Representing ideas and values in the public space through politics, religion, science and art, seems to be a low ebb at times in which only the economy appears to be relevant. With a declining valuation of visual languages, so too does the territory of the typographic mason seems to get smaller and smaller
With the advance of the Macintosh computer, designers gained control over many aspects of the production process traditionally shared with other workers from a variety of backgrounds. Postmodern designers sought to develop their own ‘style’ and explore the burgeoning range of options presented by DTP. Graphic design was given access a seemingly bottomless box of tricks; visual and formal virtuosity took centre stage. Indeed, by the mid-1990s, the professional debate seemed to have crystallised in a clash of different styles. On the one hand, there was the new wave of intuitive ‘visual pyrotechnics’, driven by an urge to experiment and underpinned by ‘post-structuralist’ and ‘deconstructivist’ theory. The visual style propagated in the pages of ‘Ray Gun’ magazine (creative director: David Carson) and the work created by the students of the Cranbrook Academy of Art (headed by Katherine & Michael McCoy) were imitated on a wide scale. At the other end of the spectrum, there was a new movement towards clarity, as represented by the Benetton advertisements (photographed by Oliviero Toscani) and the work of Tibor Kalman, in which sophisticated impact of a design lay in the care of its construction.

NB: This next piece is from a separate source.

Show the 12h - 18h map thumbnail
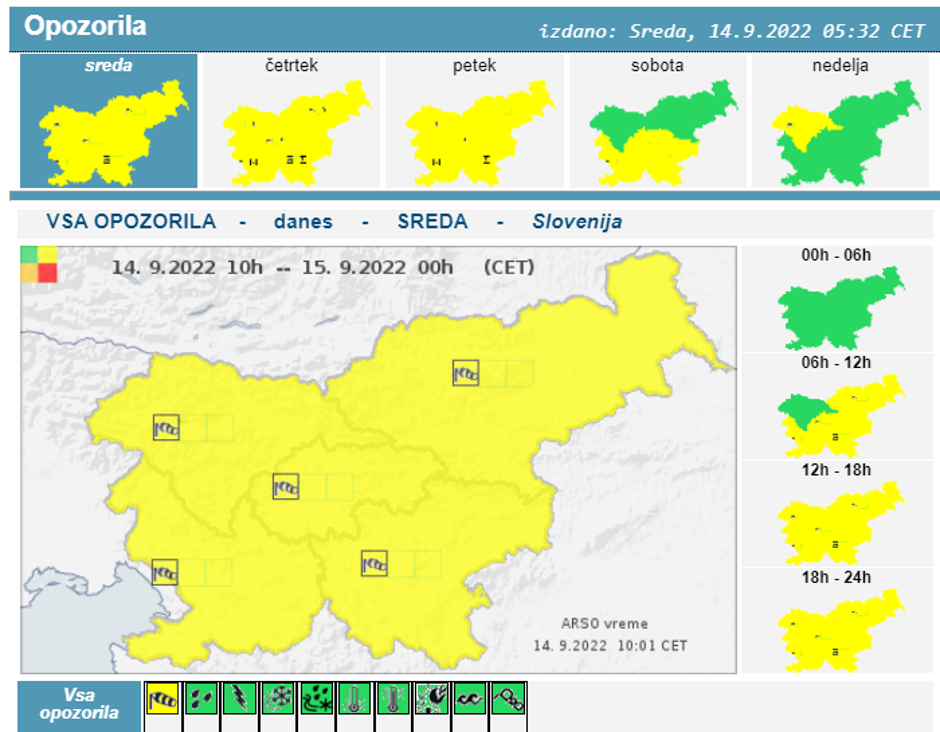Viewport: 940px width, 732px height. 837,520
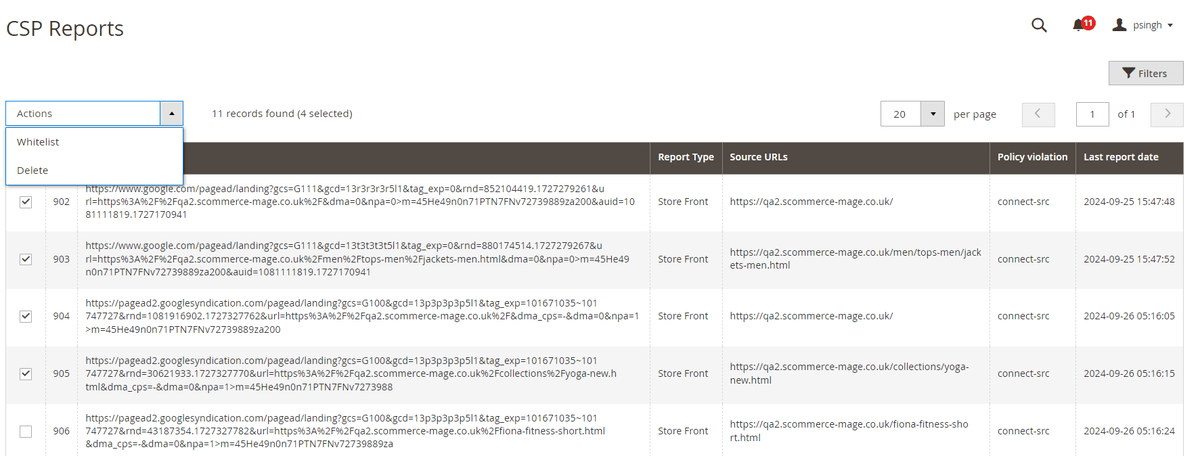Uncheck the checkbox for record 904

tap(26, 316)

In 1994, graphic designer Andrew Howard published an article in British graphic design magazine Eye entitled ‘There is such a thing as society’. In it, Howard writes that this in-fighting seems to completely ignore graphic design’s social role and purpose. In Howard’s eyes, the views expressed in the ‘First Things First’ manifesto appeared as radical as they did 30 years ago. He explains that “(…) there are no areas of our personal lives that are not subject to the social pressures of the marketplace”. Designers need to consciously establish a perspective on where and how they fit into this scheme. But this also gives rise to uncertainty: there is a lack of imagination when it comes to what constitutes meaningful work, and this leads to “(…) a gradual erosion of enthusiasm and creativity”.

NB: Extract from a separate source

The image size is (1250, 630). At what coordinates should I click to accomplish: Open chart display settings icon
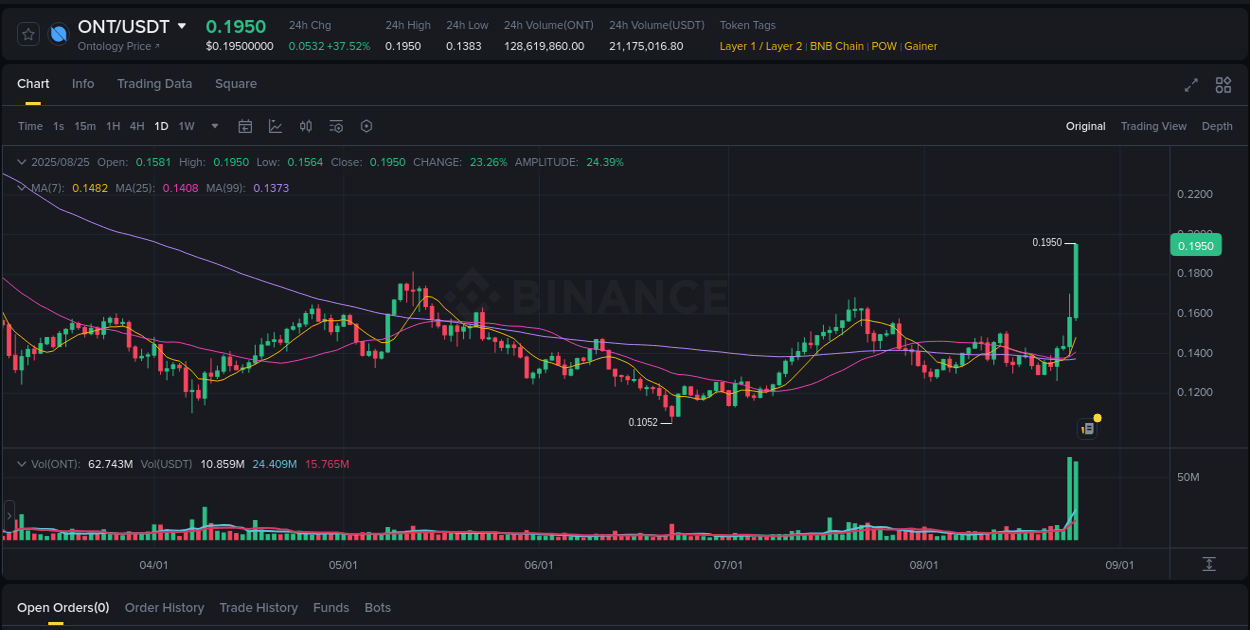336,126
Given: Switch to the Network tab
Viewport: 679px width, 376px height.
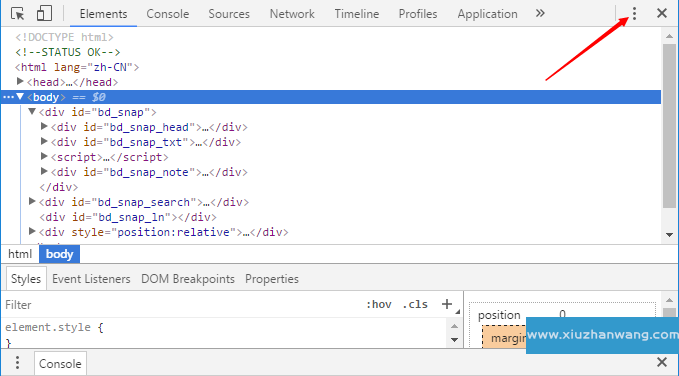Looking at the screenshot, I should (292, 14).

Howard’s 1999 article led to an updated version of the ‘First Things First’ manifesto, signed this time by a group of 33 members of the global graphic design community and simultaneously published in a range of international design magazines. But at the same time, it became clear that cultural and commercial positions were by no means diametrically opposed. A new hybrid form had developed within design, in which commercial and elite positions could exist side by side. This was the graphic equivalent of the ‘Third Way’ politics pursued by ‘New Labour’ in the UK and the Netherlands’ Partij van de Arbeid. Many of the signatories to the manifesto did contribute to advertising, marketing and brand development – albeit often behind the scenes. And at the ‘client end’, cultural institutions and public agencies had long since made the transition towards more commercial forms of communication.

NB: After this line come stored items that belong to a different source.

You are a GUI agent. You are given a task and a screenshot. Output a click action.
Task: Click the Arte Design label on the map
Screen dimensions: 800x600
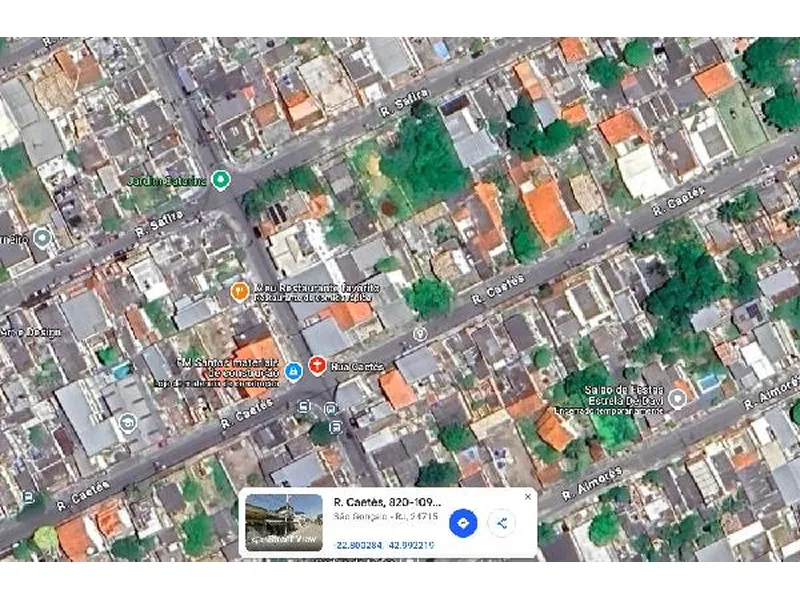click(x=30, y=333)
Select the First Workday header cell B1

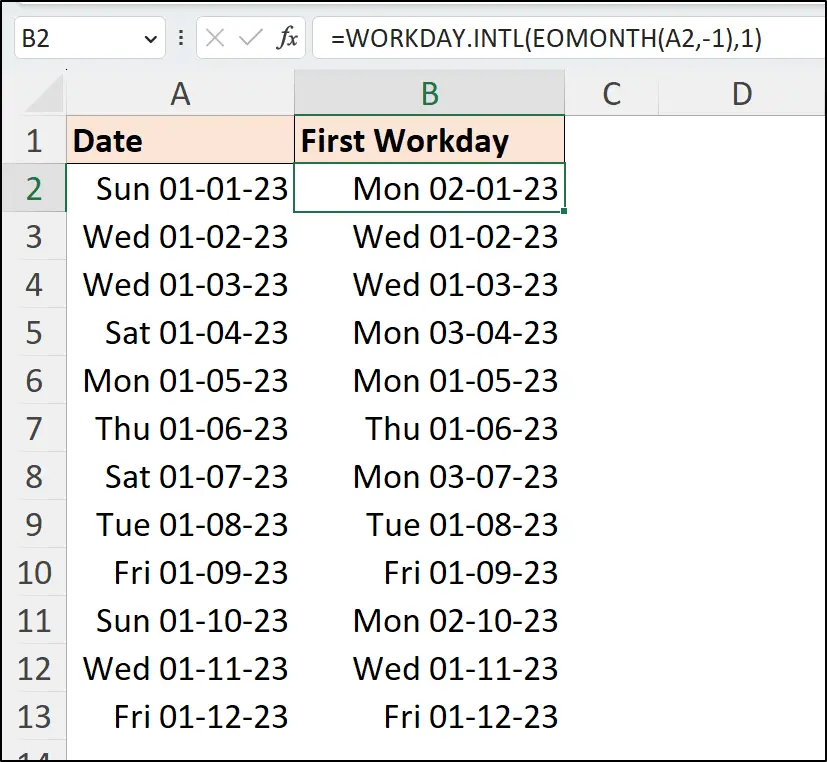click(429, 141)
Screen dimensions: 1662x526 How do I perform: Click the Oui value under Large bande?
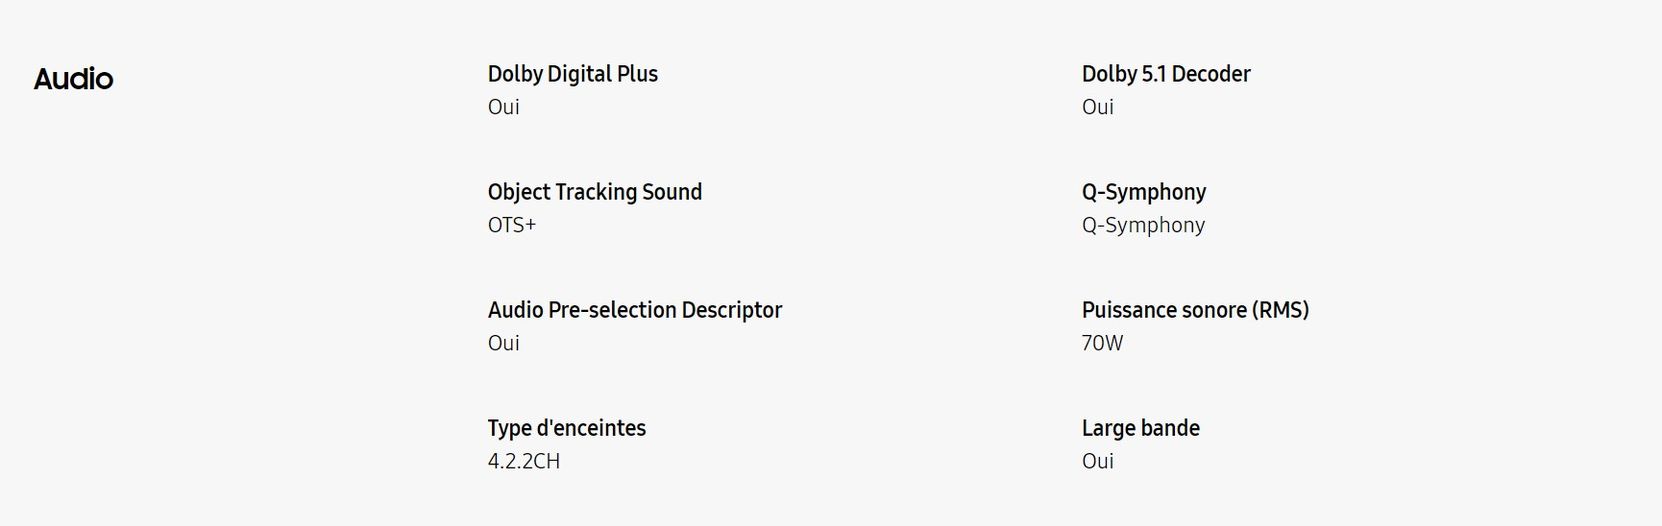(x=1098, y=461)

In the Netherlands too it all amounted to an obscure game, with players constantly shifting position. And designers were obviously playing for stakes rather than substance. As a student, I still had the 1993 exhibition ‘Graphic Design in the Netherlands – A Century’ (Museum De Beyerd, Breda) as a point of reference, but my footing was becoming increasingly unsure. Nevertheless, I wanted to be able to survey the field, and in the Palace of Typographic Masonry, this has resulted in ‘The Gallery of Modernity & Nostalgia’, in which I’ve placed the key players in Dutch graphic design between 1993 and 2018 along an axis that leads from a moulding to an illustrative role.
Was it even possible to still venture off the beaten path, crack the code or formulate a true alternative? The only domain that still seemed to be relevant – from the former perspectives of politics, religion, the economy, science and art; all in a common cultural context – was the economy. Everything had been reduced to quantifiable and manageable units, to checklists that could be ticked off – so it hardly came as a surprise that there was no room for subjective imagination. In 2002, the Dutch PTT, which had since been privatised, closed its Department for Aesthetic.